知らなければ辛いとは思わなかったのに
目を覚まし、近くにいる男を見上げる。
火に照らされた顔が穏やかだった。自分には決して向けない表情。
彼の半身と会話でもしているのだろう。その声は聞こえない。彼らの内側だけで行われる密やかなもの。
視線に気づいたのか、彼の目がこちらに向く。遅いのは分かっていたが、目を閉じた。
何かされるのだろうかと、怯えていたが、自分が被っている外装が、少し直されただけ。
彼が動く気配がした。そばに感じる体温に、少し目を開ければ、彼が横になっていた。
手は繋がれたまま。
目を閉じた。
まだ、朝ではないのだから。
カイムは自分を無理矢理、連れ出し、世界を見て回らせている。
瓦礫、崩れた建物、荒れた土地、転がる死体や骨。世界に付けた傷跡を。これが、己が壊したものだと、罪なのだと。
反抗はしたが、大の大人に子供が勝てるはずはなく。
殺してほしいと何度も懇願した。世界が壊れないなら、自分が壊れるしかない。
憎くて堪らないはずなのに、唯一の家族である妹とその許嫁の友人を奪われて。彼は自分を恨んでいるはず、いや、恨んでいる。
持っている剣で、何人も殺してきたそれで。その刃をこの体に突き刺せばいい。
それをしないのは、今の女神が自分を生かすことを望んだから。生きて償えと彼女が言ったから。
その言葉に従っているだけなのだ。
カイムは、自分の手を離さない。手を離すときも、彼は必ずと言っていいほど、手の届く場所にいた。
その手を繋ぐという行為は、首輪に鎖を付けられた犬と同じだ。逃げ出さないようにと。
しかし、手を繋ぐことをしてこなかった自分は、戸惑うしかなかった。小さな手を握る大きな手には、冷たく接してくる男に似合わぬ体温。
最初は、痛いと感じるくらい握られていたが、抗議をすれば、少し力は緩められ、自分を引っ張って歩いていたが、その早さもゆっくりとなり。
子供ということを少しは配慮されているのだと思う。
しかし、自分がどれだけ疲れようが、足で歩かされ、宿がなければ、野宿など当たり前だ。食事もないこともある。

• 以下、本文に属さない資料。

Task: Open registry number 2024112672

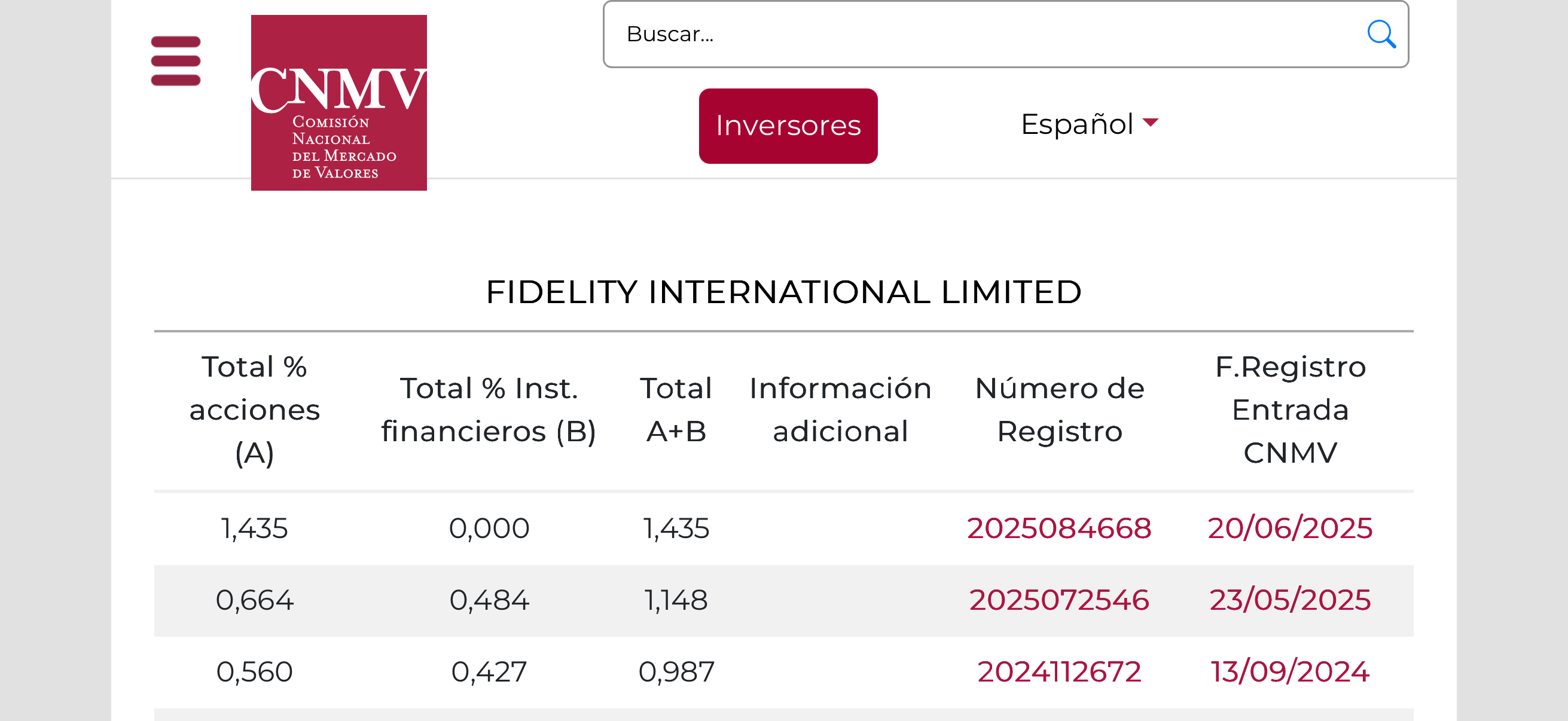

それは、彼も同じだった。何事も自分と対等だった。食事の量でさえ、彼と同じ量。
文句は言わない。言っても何も変わらず、彼も聞く耳を持たない。
言葉を交わすこともない。いや、彼はできないのだ。契約の代償として、声を無くしたのだから。
そういう意思疎通はできなかったが、不思議と困らなかった。
彼は頭を動かし、手を動かし、意思表示はしてくるし、大体、無表情である顔を見れば、何を言いたいのかは、分かった。

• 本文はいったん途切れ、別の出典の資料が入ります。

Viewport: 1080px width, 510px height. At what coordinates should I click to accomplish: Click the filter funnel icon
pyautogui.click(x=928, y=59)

あの時、母親の顔色をよく、うかがっていたため、何を思っているか、何を考えているかは、顔を見れば分かってしまう。
この旅はいつまで続くのだろう。
いつまで、この手を引かれるのだろう。
早く逃げ出したかった。この状況に慣れてしまう前に。
体が揺さぶられ、目を開ける。
冷たい目が見下ろしていた。
「……おはよう」
そう言うのは、起きたという意思表示。
起き上がり、空を見上げれば、空は明るい。
カイムは手を出す。手を握れば、引っ張り立ち上がらされた。そのまま、歩き出す。おぼつかない足取りで、ついていく。
近くの川まで来ると、手を離される。
自分を見つめてくる。顔を洗えということだろう。
川の水を手ですくうと冷たい。顔を洗い、そのまま彼を見上げた。カイムは、持っていた布を投げてくる。それを受け取り、顔を拭う。
彼に返そうと、手を差し出せば、その手を握られ、野宿していた場所に戻った。
自分が株っていた外装を回収し、纏えば、彼は手を引き、歩き出す。
「ごはんは?」
食べていないと言えば、首を横に振られた。ないのだと思えば、襲ってくる空腹。
この世界で手に入れられる食料は限られている。荒れ果て、痩せた地で、植物は育たない。そうしたのも、自分だ。
小さな集落でもあれば、少しは分けてもらえるのだろうが。
自分を引く、男の背中を見つめる。
手から伝わる体温は、やはり、あたたかく。氷のように冷たければ、何も思わなかった。
今は、この手を振り払ってしまえば、誰がこの手を掴んでくれるというのだろうという不安が、膨れ上がる。
もう当たり前になってしまった行為に、安らぎを覚えていた。